This is the issue of a recurring special about the great photographers that shaped the art as we know it today. Click this if you missed Part 1!
Ansel Adams
February 20, 1902 – April 22, 1984
Ansel Adams was born February 20, 1902, in San Francisco, California. As the only child of a family in decline, Adams began exploring nature from a very young age. Due to his hyperactive nature, he was dismissed from a number of private schools, before being educated at home by private tutors at age 12. This proved decisive, as it allowed Adams to fully develop his creative nature outside of the constraints of an organised school system. Originally taking up the piano he proved to be a gifted musician and pursued a career in music at an early age.

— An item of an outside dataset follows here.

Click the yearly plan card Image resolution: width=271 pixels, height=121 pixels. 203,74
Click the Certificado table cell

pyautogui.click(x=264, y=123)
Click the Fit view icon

In 1916 he first visited Yosemite National Park and it was there that he took his first images using a Kodak Brownie camera. For many years Adams was torn between his hobby of photography and his chosen profession as a musician. Ultimately the lure of Yosemite National Park won him over and he dropped his career in music, to focus on photography.

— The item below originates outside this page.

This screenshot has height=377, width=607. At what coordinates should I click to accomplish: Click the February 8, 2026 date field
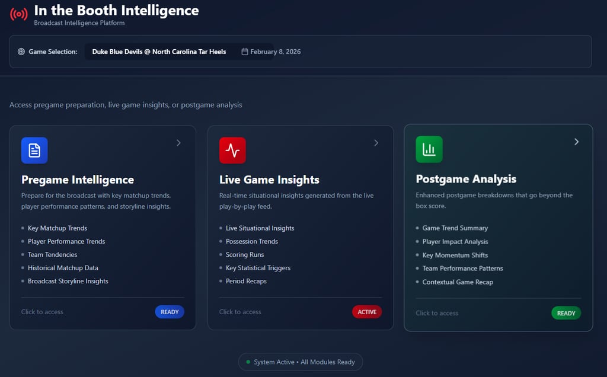tap(275, 52)
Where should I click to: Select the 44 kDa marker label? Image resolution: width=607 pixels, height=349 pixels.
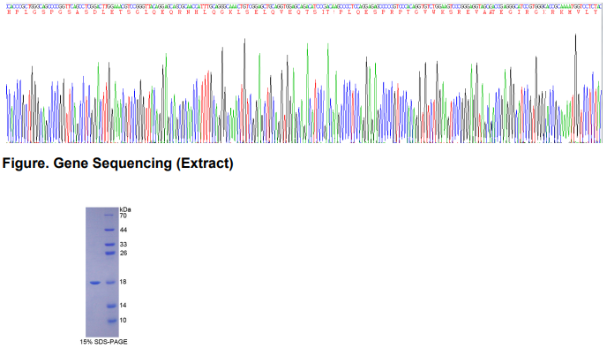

An avid outdoorsman, Adams would roam the countryside on long hikes through the High Sierra, eventually joining the Sierra Club at age 27. At this point, his love of photography and environmentalism merged and he began documenting the wild parts of North America using a large format camera, arguably the most impractical medium to use when going on a long hike up a mountain. The choice of using a large format camera was down to Adams obsession with capturing nature as accurately as possible and -luckily for us- resulted in some of the most impressive landscape photographs since the dawn of photography.
From the 1930's to 1950's Ansel Adams roamed National Parks, taking countless photographs, which would ultimately be considered some of his most iconic images. These would later prove an invaluable document of Americas last truly wild places and have helped support conservation programs to this day.
In later life Adams focused more on his darkroom work, producing numerous prints and passing his talents in photography on to a large number of students who worked under him. Additionally, he became a fervent petitioner on behalf of the national parks and was able to use the fame he had gathered to influence legislation to the benefit of environmental conservation.
At age 82 Ansel Adams died of heart disease in a hospital in Monterey, California.
Ansel Adams received countless awards and accolades for his pioneering work in photography and environmental conservation. Some of his most notable achievements are receiving the Presidential Medal of Freedom in 1980 (the highest civilian honour in the United States), honorary doctorates from Harvard and Yale and being elected a fellow of the American Academy of Arts and Sciences.
Most notably, his contribution to conservation programs extended beyond his death and has helped preserve countless swaths of wild land in America. As a direct result of his work, Congress created the 200,000 Ansel Adams Wilderness in the Sierra Nevada shortly after his death.
I will leave you with a couple of his iconic photographs and would encourage you to spend a minute or two on each image to fully take in the majesty Ansel Adams has captured for us:
Source The Tetons and Snake River, Grand Teton National Park, WY, 1942
Source Moon and Half Dome, Yosemite National PArk, CA, 1960
Source Canyon de Chelly from White House Overlook, Canyon de Chelly National Monument, Arizona, 1942
Source Mirror Lake, Mount Watkins, Yosemite National Park, 1937
Source Clearing Winter Storm, Yosemite National Park, CA, 1944
Once again, a short post such as this cannot truly do any justice to Ansel Adams life work. As such, I urge you to visit the National Archives and the Ansel Adams website to learn more about this amazing man's work and legacy.
“A true photograph need not be explained, nor can it be contained in words.”